Students who elect to practice in the health arena, apply the knowledge and skills of advanced social work practice to build and work effectively with multi-disciplinary teams that include physicians, nurses, dentists, psychiatrists and other health care professionals. Students learn the medical terminology to conduct bio-psycho-social assessments based on myriad disease entities and patient dynamics. As social workers, they understand how healthcare is financed in the United States, analyze how financial resources for healthcare affect individual patient care, and advocate for change that improves access for all individuals regardless of race, ethnicity, gender, age, sexual orientation, gender identity or other factors.
Mental Health & Addictions Concentration
Students in this concentration assess mental health and addictions issues from person-in-environment, consumer focused, strengths-based, recovery-oriented, and other relevant perspectives. Competence in formulating intervention, prevention, or support and maintenance plans collaboratively with clients. Students gain preparation to serve as case managers, counselors, clinicians, and advocates for and with mental health and addictions consumers. Also, they are able to seek, discover, and evaluate relevant research studies and apply findings in evidence-based social work practice. Within the context of their practice, they conduct empirical evaluations of the effectiveness of interventions and services.
School Social Work Concentration
Social workers in school systems function in an environment where the primary purpose is education and socialization. When primary and secondary school students exhibit behaviors and problems that impede their academic and social progress, they may benefit from interventions that social workers are prepared to deliver. The commitment to utilizing social workers in school settings ebbs and flows, often dictated by fiscal resources for education in general. Nonetheless, preparation of students to enter this field of practice remains a priority for the School of Social Work. Students who enter this field are prepared with clinical skills for working with children and adolescents and their families; with team-building skills for working with school administrators and teachers; and, community skills to garner the resources necessary to promote a safe, secure environment for those served in the school system.

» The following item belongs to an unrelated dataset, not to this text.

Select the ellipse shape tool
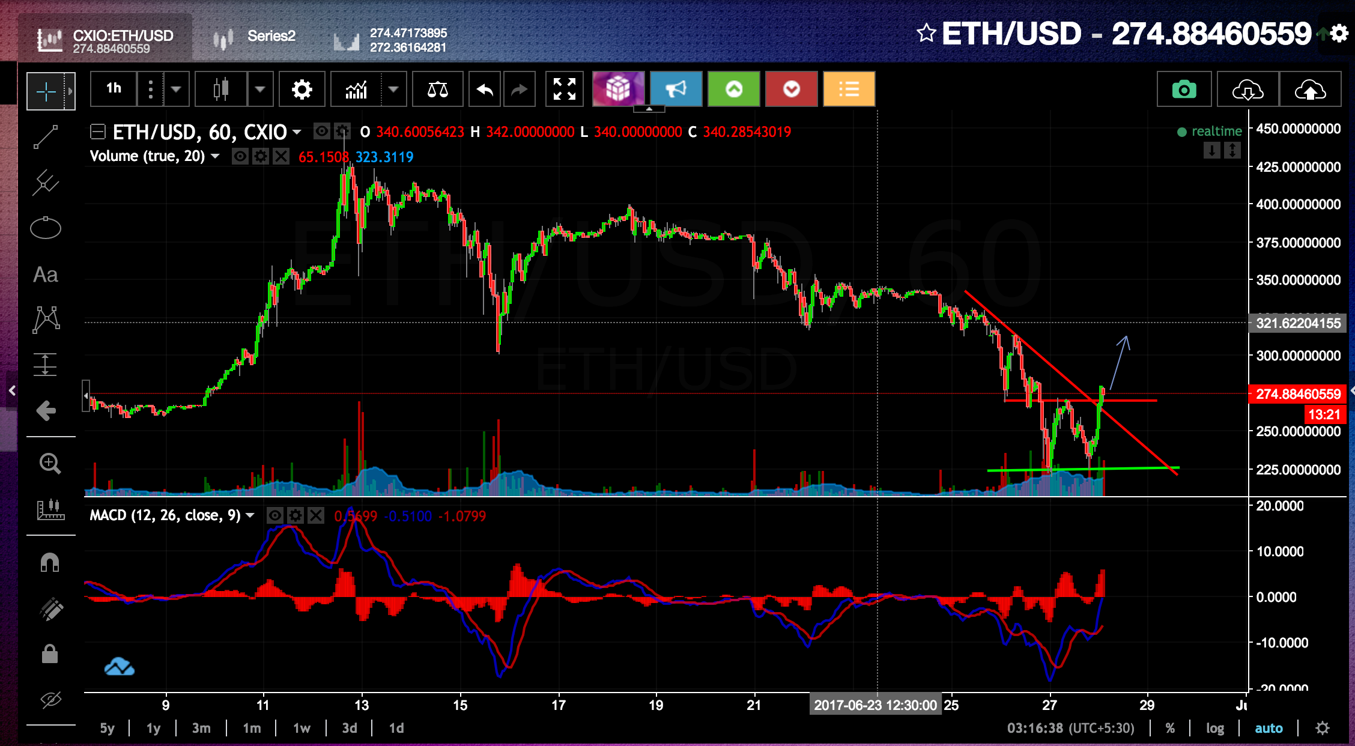Image resolution: width=1355 pixels, height=746 pixels. 46,228
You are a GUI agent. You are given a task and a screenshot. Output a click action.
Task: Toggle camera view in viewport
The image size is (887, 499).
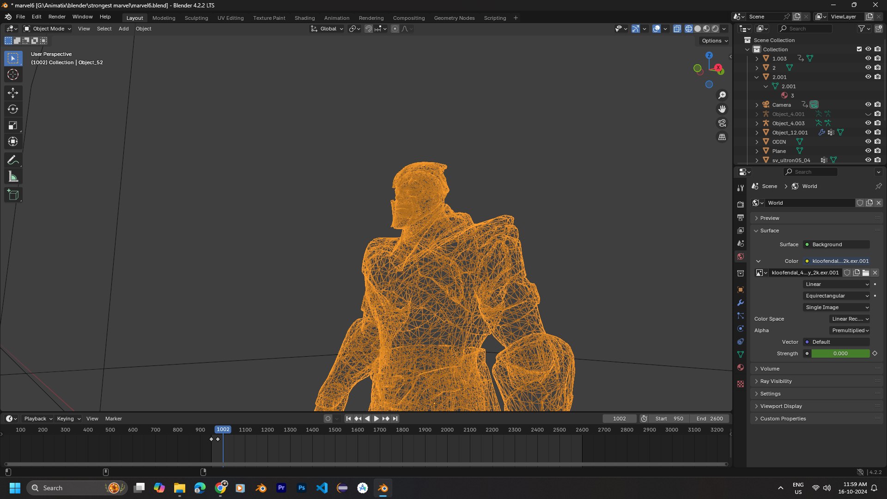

Often students with some experience in human services seek to prepare themselves for supervisory and administrative roles in one of the systems represented in the other concentrations or in some other arena of practice. By selecting the Leadership concentration, students opt to immerse themselves in an educational experience focused predominantly on indirect and macro-level practice. The skills set in this concentration includes strategic planning, grant writing, financial management and budgeting, advanced policy analysis and advocacy, community organizing and development, among others.